Gute Nachricht aus der Kirche: Wir sind 70 Prozent!

epd-bild/Jens Schulze

Tauffest im evangelischen Kloster in Barsinghausen in Niedersachsen.

Gute Nachricht aus der Kirche: Wir sind 70 Prozent!
Eine Gruppe von getauften Internet-Aktiven will "ein Lächeln auf der Timeline sein"
In Deutschland, Österreich und der Schweiz sind rund 70 Prozent der Menschen christlich getauft. Teilnehmer des Relicamp 2012 haben beschlossen, aus dieser Zahl eine Botschaft zu machen und sie zu verbreiten.
16.05.2012
Lilith Becker
evangelisch.de

Sind Sie auch als Kind "hineingefallen"? Der Gallier Obelix ist nicht freiwillig im Zaubertrank gelandet. Genauso wie die Mehrzahl der Christen im deutschsprachigen Raum sich nicht bewusst für die Taufe entschieden hat. Aber kann uns das genauso wie Obelix nicht auch irgendwie freuen? Wir gehören dazu. Wir sind 70 Prozent und nicht "ein kleines gallisches Dorf", wie Pfarrer Heiko Kuschel aus Schweinfurt sagt.

Fast 70 Prozent der Menschen in Deutschland, Österreich und der Schweiz sind getauft und gehören einer christlichen Kirche an: "Wir sind wer." Diese Botschaft wollen Heiko Kuschel und ein paar Mitbegeisterte nun verbreiten.

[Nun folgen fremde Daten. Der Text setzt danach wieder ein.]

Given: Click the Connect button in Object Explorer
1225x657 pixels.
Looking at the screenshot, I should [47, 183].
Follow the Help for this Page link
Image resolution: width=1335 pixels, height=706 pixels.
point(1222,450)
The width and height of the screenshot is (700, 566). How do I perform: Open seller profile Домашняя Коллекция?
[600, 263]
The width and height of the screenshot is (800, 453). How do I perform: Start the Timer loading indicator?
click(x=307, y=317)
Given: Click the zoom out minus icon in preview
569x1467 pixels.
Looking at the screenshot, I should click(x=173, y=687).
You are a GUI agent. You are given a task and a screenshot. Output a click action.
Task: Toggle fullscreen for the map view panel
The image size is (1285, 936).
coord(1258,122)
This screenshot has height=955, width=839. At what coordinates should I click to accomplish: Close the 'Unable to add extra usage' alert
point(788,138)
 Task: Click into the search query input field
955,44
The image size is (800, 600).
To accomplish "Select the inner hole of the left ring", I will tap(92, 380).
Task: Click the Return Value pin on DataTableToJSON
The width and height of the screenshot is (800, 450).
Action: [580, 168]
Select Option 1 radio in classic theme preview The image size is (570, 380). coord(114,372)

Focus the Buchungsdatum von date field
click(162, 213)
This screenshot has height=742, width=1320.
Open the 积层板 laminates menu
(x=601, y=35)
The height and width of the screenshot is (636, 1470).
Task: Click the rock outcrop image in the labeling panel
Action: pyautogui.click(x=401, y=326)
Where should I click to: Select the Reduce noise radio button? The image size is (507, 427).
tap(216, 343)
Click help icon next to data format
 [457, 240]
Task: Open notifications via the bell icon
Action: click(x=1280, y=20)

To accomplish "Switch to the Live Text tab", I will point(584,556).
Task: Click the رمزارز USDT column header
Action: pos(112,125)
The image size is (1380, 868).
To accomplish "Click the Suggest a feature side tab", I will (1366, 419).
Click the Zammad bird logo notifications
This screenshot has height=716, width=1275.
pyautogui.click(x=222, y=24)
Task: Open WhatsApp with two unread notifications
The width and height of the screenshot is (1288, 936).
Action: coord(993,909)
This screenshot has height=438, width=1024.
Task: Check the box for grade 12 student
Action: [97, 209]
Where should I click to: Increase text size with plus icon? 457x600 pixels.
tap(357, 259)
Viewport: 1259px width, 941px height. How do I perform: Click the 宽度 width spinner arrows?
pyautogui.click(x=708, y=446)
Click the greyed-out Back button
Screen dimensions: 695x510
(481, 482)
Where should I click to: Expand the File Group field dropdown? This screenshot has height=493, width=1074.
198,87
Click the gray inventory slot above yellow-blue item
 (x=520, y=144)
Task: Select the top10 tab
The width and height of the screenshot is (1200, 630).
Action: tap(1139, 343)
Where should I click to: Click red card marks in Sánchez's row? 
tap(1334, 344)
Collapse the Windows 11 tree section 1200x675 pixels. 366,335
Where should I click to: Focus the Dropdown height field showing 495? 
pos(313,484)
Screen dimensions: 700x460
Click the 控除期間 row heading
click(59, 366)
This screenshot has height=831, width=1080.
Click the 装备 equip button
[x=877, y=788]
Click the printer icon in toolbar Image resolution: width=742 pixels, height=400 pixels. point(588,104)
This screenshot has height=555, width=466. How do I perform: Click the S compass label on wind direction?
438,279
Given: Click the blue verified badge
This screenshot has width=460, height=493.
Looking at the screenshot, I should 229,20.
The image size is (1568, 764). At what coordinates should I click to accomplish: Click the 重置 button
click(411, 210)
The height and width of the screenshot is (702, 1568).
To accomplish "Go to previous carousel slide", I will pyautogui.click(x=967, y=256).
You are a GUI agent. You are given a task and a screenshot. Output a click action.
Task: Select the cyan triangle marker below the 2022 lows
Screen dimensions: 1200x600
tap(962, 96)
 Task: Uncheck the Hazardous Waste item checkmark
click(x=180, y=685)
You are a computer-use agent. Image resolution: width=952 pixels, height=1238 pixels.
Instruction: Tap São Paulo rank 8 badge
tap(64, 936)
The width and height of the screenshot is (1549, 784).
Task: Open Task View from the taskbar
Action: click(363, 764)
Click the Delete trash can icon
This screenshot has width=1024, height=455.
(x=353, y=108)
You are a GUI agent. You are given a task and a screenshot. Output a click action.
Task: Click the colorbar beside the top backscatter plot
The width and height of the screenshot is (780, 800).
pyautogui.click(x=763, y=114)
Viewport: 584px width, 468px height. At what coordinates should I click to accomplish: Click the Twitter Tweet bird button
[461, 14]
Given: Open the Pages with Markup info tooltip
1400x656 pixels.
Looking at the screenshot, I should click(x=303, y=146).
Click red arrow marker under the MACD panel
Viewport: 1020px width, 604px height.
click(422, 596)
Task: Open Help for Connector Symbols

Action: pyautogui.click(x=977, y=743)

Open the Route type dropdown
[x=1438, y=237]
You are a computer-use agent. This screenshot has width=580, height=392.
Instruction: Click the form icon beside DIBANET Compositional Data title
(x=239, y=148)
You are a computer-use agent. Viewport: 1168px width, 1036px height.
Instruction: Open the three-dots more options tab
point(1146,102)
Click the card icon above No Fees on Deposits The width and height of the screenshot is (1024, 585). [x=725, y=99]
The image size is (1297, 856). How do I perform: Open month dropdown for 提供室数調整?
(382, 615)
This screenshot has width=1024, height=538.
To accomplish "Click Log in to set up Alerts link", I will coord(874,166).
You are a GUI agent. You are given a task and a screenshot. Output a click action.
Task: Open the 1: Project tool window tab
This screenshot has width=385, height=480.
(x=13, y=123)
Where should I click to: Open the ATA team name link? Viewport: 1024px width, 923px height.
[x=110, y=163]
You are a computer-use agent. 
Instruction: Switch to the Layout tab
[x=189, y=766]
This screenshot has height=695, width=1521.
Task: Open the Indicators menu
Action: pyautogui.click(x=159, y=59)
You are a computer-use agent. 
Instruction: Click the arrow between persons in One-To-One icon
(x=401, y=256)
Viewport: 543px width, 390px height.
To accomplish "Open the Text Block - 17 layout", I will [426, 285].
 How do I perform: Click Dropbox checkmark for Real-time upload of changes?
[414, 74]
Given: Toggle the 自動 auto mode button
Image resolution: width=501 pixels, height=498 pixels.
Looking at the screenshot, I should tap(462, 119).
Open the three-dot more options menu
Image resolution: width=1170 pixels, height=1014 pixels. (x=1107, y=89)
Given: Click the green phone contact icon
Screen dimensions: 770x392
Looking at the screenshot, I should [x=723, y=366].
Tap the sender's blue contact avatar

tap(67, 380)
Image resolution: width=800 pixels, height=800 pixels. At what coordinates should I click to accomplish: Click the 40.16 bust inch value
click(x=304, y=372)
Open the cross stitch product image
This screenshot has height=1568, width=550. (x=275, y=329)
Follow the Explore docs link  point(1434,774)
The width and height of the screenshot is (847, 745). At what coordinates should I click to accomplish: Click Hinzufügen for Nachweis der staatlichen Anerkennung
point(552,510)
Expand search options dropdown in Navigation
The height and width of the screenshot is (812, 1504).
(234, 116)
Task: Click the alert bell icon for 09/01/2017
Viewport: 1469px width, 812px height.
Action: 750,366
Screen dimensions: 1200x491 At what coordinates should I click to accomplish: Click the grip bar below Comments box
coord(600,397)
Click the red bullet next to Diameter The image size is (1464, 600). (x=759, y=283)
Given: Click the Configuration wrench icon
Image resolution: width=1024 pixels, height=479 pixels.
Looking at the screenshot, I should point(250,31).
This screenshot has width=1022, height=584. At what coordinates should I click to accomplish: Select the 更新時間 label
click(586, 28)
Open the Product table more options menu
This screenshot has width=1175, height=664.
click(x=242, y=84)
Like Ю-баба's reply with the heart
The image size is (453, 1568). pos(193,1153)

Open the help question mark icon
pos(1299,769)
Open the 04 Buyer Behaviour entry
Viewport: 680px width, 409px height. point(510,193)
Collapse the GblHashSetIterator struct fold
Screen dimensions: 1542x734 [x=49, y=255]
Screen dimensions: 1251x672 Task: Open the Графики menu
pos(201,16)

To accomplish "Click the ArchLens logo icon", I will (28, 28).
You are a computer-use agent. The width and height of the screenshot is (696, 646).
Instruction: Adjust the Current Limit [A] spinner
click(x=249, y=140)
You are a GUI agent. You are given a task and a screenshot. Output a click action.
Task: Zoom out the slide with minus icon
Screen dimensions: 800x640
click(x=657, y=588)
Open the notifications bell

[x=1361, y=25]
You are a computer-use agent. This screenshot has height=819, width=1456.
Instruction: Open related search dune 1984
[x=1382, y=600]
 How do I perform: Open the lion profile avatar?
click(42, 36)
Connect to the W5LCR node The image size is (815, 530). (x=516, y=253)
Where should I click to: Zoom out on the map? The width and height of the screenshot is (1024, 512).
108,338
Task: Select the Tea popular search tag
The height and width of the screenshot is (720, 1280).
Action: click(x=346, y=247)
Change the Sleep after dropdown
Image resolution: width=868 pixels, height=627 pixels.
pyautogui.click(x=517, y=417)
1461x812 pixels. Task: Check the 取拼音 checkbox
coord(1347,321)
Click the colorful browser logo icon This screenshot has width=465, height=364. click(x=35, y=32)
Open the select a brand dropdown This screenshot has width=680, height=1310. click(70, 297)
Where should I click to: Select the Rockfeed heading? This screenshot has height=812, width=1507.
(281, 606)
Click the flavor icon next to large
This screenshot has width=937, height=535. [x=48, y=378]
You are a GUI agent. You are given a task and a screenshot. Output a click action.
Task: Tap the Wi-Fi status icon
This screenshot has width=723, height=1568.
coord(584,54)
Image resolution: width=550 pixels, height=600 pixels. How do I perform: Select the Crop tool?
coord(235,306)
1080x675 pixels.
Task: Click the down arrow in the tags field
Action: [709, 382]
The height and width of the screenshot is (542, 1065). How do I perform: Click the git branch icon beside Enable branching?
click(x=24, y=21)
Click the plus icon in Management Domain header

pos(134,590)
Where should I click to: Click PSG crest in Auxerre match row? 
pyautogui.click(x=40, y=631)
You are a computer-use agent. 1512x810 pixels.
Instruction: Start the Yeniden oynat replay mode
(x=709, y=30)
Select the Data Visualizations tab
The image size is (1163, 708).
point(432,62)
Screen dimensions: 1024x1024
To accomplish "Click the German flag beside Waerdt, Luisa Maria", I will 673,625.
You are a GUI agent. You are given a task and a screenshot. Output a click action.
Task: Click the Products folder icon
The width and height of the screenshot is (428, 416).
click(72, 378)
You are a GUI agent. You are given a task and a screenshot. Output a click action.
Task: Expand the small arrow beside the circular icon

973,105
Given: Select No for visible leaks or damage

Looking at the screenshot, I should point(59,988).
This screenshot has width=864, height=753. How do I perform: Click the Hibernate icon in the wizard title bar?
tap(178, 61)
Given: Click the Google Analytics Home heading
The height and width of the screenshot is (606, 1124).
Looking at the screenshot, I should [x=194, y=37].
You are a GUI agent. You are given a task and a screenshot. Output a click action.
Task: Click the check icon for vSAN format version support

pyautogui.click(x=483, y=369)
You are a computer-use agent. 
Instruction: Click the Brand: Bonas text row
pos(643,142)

Auf dem Relicamp 2012 von evangelisch.de und rpi virtuell haben sie beschlossen: Die Kirche braucht gute Nachrichten.

Innerhalb von wenigen Minuten ging die Internetseite 70Prozent.org online. Dort laufen nun die guten Nachrichten über Twitter ein. "Ich bin gerne in der Kirche. Das gibt Trost und Kraft", schreibt jemand, ein anderer: "Christentum ist bunt und vielfältig. Weltweit. Deswegen gehöre ich gerne zu den 70 Prozent."

Eine gute Marketing-Strategie

"Wir haben anscheinend einen Nerv getroffen", sagt Maria Herrmann. Sie ist katholische Theologin und Webdesignerin und hat die Seite gebaut. Innerhalb von drei Tagen liefen zahlreiche Tweets auf der Seite ein. Die Kommentare sind überkonfessionell und positiv, auf Facebook hat sich zudem gleich eine 70Prozent-Gruppe gebildet. Bisher ist sie allerdings noch nicht frei zugänglich.

"Wir wollen ein Lächeln auf der Timeline sein", sagt Maria Herrmann. Sie hofft, dass der Hashtag #70Prozent bald eine bekannte Marke, ein bekanntes Mem, wie es bei Twitter heißt, wird. Und dieses Mem soll für das gute am Glauben stehen.

Britische Marketing-Forscher haben Heiko Kuschel und seine Mitbegeisterten inspiriert. Laut der Forscher können fünf Prozent einer Menschenmenge die übrigen 95 Prozent in jede Richtung lenken. Die fünf Prozent brauchen nur eine gute Marketing-Strategie.

"Wir sind nicht alleine auf dem Weg"

Das heißt allerdings nicht, dass er mit perfiden psychologischen Tricks Mission betreiben will, sagt Heiko Kuschel. Stattdessen hofft er, dass die Onliner irgendwie die fünf Prozent sein könnten, die der Kirche helfen kann, sich besser darzustellen, die dem christlichen Glauben in der Gesellschaft  eine positive und attraktive Ausstrahlung geben kann.

Die Strategie von 70Prozent.org heißt deshalb zuallererst: Sich und allen, die viel in der Kirche machen, den Rücken stärken. "Damit wir merken, wir sind nicht alleine auf dem Weg", sagt Heiko Kuschel.

"Wir wollen auch mal positive Dinge über Glaube und Religion lesen und verkünden. Und wir freuen uns über jeden, der mitmacht", sagt Maria Herrmann.

Nachtrag der Redaktion: Nach den aktuellsten Zahlen hat Österreich 8,2 Millionen Einwohner, davon 5,3 Millionen Katholiken und 320.000 Protestanten = 68 Prozent; die Schweiz hat 7,6 Millionen Einwohner, davon 2,4 Millionen Protestanten und 3,1 Millionen Katholiken = 72 Prozent; und Deutschland hat 82 Millionen Einwohner, davon 50,7 Millionen Christen = 62 Prozent. Das macht zusammen 97,8 Millionen Einwohner, davon 61,8 Millionen Christen = 63 %. Immer noch eine klare Mehrheit - und #70prozent können es ja wieder werden.